“I know that most men, including those at ease with problems of the greatest complexity, can seldom accept even the simplest and most obvious truth if it be such as would oblige them to admit the falsity of conclusions which they have delighted in explaining to colleagues, which they have proudly taught to others, and which they have woven, thread by thread, into the fabric of their lives.” – Leo Tolstoy
I first came across this essay by Athony Liversage (from which I have borrowed the title for this post) 18 years ago – its a commentary on HIV/AIDS skepticism in the post-911 social and academic climate. HIV/AIDS was a test run. So is COVID-19. There will be more unless we do something different to what we have done before when the boot came down. Several days ago I ranted…
Those that use the term “conspiracy theorist” to describe another are acolytes of a church of separatist thinking which, by conveniently segregating a group of people with differing views, makes it much easier to ignore the fact that there are, amongst those number, many effectively using the tools of critical thinking to perceive the truth – grammar, logic, rhetoric.
These are the tools of reason that were methodically suppressed starting at least 800 years ago – the deliberate dumbing down of humanity has been underway for a long time. To call another who uses these tools, effectively, a “conspiracy theorist”, is equivalent to being a Luddite of Reason.
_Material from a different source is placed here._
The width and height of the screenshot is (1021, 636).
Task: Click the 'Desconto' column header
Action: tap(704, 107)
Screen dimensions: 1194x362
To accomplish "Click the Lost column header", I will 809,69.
I feel that we have a brief window of opportunity to alter the course of humanity for the better, but that if we squabble amongst ourselves over which philosophy of action (or inaction) we should be taking by segregating people and ideas which counter our personal dogmas and beliefs, then we lose again, and we shall return to our deepening cycle of self-abuse through abdication of our sovereignty to false authorities.
John of Salisbury published the Metalogicon (98MB download) in 1159 in which he describes the methodical destruction of the thousand-year-old Greek school of critical thinking – the Trivium of grammar, logic and rhetoric employed in the pursuit of reason and truth. Plato asks in The Republic, “…is there anything more akin to wisdom than truth? How can there be?”
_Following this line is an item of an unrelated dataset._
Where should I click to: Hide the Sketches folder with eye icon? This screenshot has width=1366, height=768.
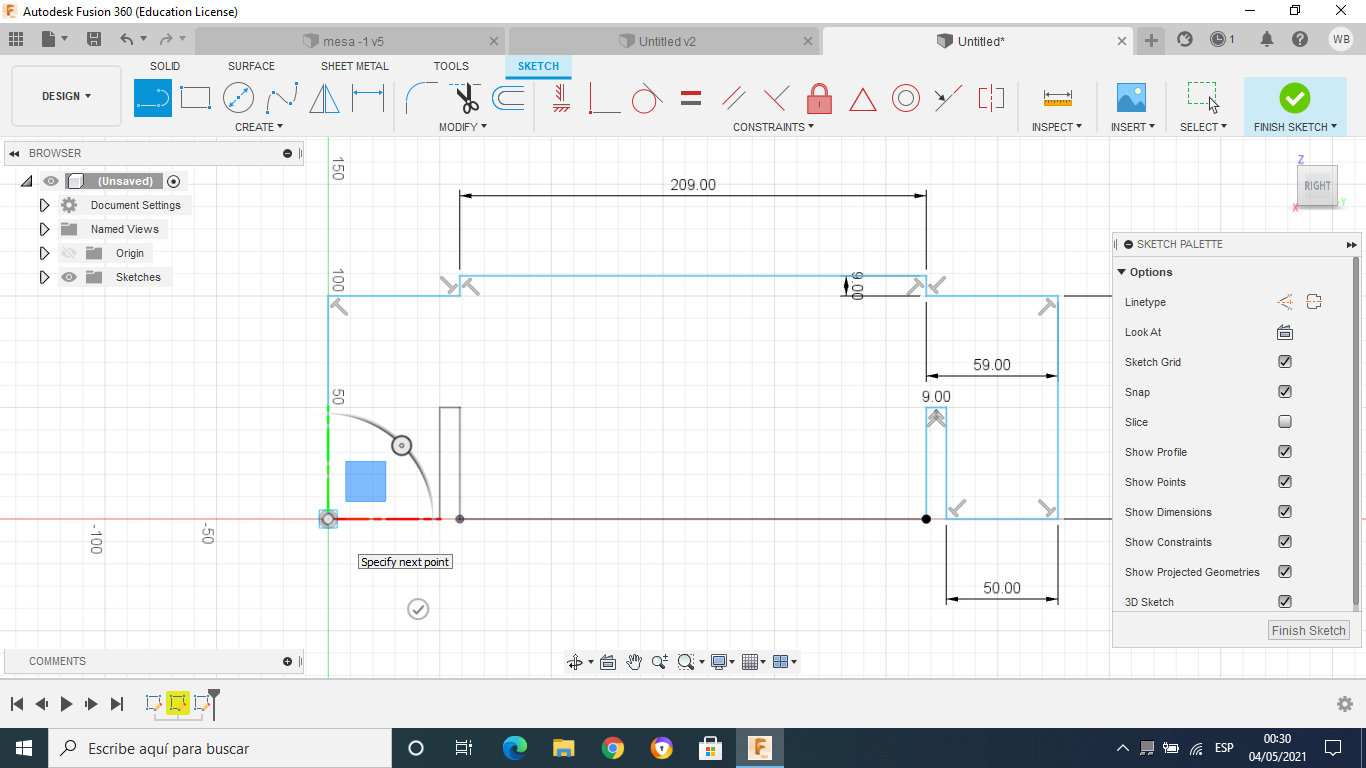coord(69,277)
Humanity has been dumbed down so thoroughly that it has become “a sin” to apply critical thought to the events going on around us. Anyone exhibiting even a hint of reason is labelled a “conspiracy theorist” – a modern heretic in the church of pseudo-scientific dogma and “common sense”. What we are witnessing now, in the midst of this global pandemic of fear, is the endgame to our current cycle of abuse.
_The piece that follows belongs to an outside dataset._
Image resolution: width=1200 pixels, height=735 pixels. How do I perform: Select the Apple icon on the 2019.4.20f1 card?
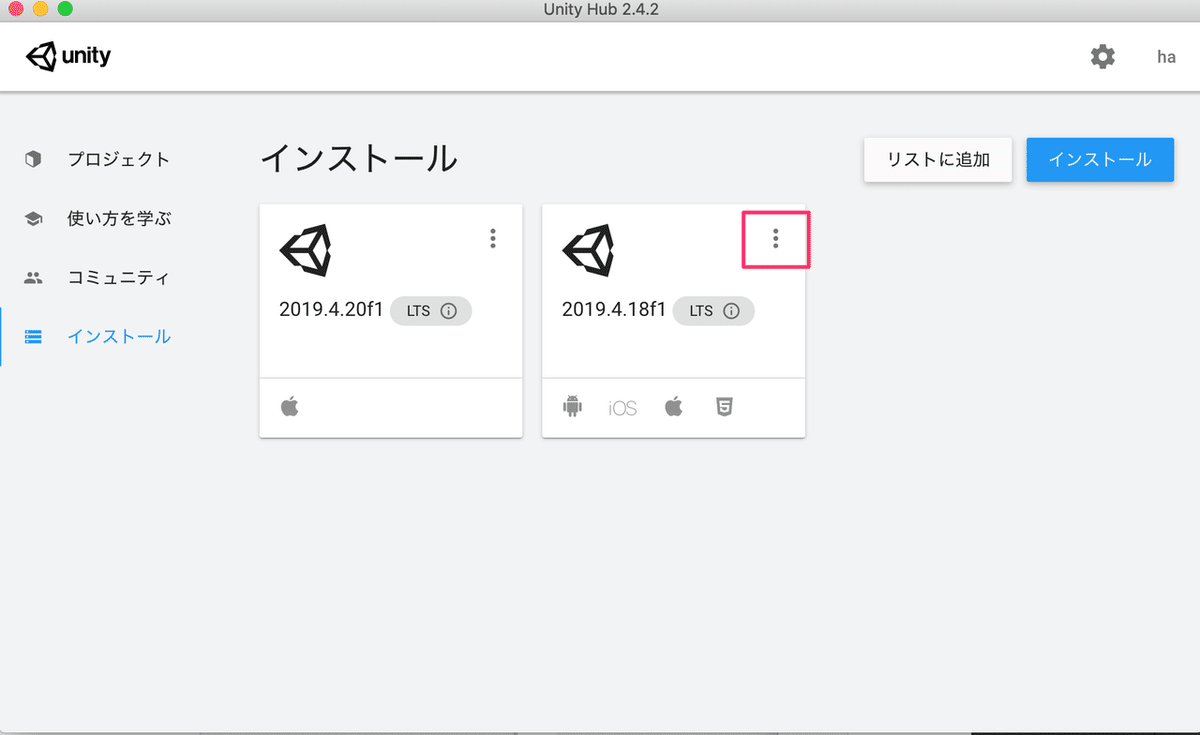289,406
Plato divides the general population into three classes – reason, appetite and spirit. Statesmen (philosophers) are governed by reason; civilians (those that provide for material needs) are governed by appetite and pleasure; the executive force (soldiers and policemen) are governed by spirit and action.
This division is made on the basis of state-provided education, not by birth or wealth. Everyone is assigned an appropriate rank through a process of examination. In the just State, each element plays its part and keeps within its boundaries.
These elements are also present in every individual who is governed, to varying degrees, by:
- rational judgment of what is good
- a mass of conflicting appetites for particular gratifications
- spirit, or will, which seeks to prevent infringements of rights by other people and by the individual’s own appetites
Harmony is achieved when people are ruled by reason and society is ruled by philosophers. By Plato’s measure, we’re clearly a little short on statesmen at this time.
Just as it is more within one’s power to love wisdom than to attain it, so to it is easier to love reason that to possess it. “To have reason,” that is, to possess genuine judgment, is the lot of few.
John of Salisbury – The Metalogicon
“Formerly tyranny used the clumsy weapons of chains and hanging; nowadays even despotism, though it seemed to have nothing more to learn, has been perfected by civilization.”